L'Europe face à ses miroirs brisés : Des dérives sénatoriales à la responsabilité historique, l'affaire Mbappé ou le symptôme d'une arrogance à amender
Par Christian Sabba Wilson
L’actualité récente offre parfois des spectacles aussi affligeants qu'instructifs, des moments de vérité où les masques de la suffisance institutionnelle se fendent pour révéler les vestiges d'une mentalité que l'on espérait révolue. Les attaques et les dérives discursives observées au sein de certaines commissions sénatoriales et cercles de pouvoir à l'encontre de Kylian Mbappé, le géant incontestable du football mondial, ne relèvent pas du simple débat d'idées ou de la critique sportive. Elles portent en elles les stigmates d’une bêtise crasse, d'un lambeau d'Europe sans élégance, sans hauteur morale, agissant comme le reflet d’un passé colonial et impérialiste fort peu glorieux.
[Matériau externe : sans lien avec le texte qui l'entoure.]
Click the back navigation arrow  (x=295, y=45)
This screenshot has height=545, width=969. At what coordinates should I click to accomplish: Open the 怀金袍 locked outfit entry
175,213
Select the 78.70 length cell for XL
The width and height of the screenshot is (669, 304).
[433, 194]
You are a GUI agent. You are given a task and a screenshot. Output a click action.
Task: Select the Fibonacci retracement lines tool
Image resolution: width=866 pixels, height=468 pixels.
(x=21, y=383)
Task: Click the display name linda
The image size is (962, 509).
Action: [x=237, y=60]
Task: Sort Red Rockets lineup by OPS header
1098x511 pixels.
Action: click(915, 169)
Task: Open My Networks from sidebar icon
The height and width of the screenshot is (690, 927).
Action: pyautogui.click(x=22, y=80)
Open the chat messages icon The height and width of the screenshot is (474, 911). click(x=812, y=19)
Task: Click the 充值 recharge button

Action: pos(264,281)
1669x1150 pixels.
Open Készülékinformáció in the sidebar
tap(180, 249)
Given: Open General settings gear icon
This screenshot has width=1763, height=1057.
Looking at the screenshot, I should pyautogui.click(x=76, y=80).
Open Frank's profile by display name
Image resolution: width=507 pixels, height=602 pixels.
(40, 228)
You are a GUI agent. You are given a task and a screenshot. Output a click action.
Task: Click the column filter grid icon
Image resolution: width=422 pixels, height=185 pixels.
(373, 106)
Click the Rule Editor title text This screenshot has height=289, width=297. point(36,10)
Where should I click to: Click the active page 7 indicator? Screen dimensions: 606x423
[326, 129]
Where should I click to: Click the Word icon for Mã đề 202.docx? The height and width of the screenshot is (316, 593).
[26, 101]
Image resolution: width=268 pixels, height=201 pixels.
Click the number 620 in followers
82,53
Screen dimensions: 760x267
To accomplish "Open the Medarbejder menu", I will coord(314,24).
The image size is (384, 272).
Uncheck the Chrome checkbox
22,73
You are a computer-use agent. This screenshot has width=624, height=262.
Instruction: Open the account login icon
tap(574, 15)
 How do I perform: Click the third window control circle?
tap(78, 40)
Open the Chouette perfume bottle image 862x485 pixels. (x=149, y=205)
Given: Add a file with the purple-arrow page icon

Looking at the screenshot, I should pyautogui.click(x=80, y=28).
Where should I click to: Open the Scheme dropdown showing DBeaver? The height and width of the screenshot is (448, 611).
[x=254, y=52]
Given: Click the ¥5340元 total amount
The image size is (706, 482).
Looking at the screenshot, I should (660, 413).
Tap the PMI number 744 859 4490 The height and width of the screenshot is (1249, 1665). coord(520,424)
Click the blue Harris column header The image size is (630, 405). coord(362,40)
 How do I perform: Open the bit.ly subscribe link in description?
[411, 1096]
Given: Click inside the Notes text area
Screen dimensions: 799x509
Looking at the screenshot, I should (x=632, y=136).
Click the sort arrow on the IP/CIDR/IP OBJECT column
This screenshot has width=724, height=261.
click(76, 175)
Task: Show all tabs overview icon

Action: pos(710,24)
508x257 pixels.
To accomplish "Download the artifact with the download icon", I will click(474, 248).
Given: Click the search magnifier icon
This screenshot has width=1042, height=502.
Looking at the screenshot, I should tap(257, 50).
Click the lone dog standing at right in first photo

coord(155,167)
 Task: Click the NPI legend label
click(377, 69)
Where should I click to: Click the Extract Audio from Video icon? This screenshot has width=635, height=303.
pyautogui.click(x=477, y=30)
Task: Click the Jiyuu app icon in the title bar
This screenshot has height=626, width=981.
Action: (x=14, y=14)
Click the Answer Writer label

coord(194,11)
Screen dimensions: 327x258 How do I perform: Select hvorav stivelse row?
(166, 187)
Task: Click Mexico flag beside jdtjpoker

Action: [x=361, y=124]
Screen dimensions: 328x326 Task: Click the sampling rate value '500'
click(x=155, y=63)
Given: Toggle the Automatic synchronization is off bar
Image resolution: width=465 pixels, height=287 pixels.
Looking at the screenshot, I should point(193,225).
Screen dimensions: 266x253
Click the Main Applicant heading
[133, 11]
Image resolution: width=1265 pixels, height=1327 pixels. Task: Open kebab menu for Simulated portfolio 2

Traiter une icône planétaire, symbole de l’excellence et de l'émancipation de la jeunesse, avec une telle condescendance administrative est le signe d'une fracture profonde entre une Europe institutionnelle vieillissante et la réalité d'un monde multipolaire qui ne tolère plus ses donneurs de leçons.
Il est temps de poser les questions qui dérangent : et si l’Europe s’amendait enfin ? Et si le vieux continent reniait ces enfants sans contrôle, ces structures technocratiques et ces mentalités d'arrière-garde, reliques d'une Europe suffisante qui se croit encore le centre de gravité éthique du monde ? Ce mépris à peine voilé à l'égard de figures issues de la diversité culturelle et de la méritocratie populaire n'est pas un épiphénomène. Il s'inscrit dans une continuité historique dont l'Europe est pourtant comptable. On ne peut dissocier l'arrogance contemporaine de certains de ses représentants des dérives d’un passé colonial et esclavagiste qui a structuré, pendant des siècles, des rapports de domination basés sur l'asymétrie des pouvoirs et la hiérarchisation des individus.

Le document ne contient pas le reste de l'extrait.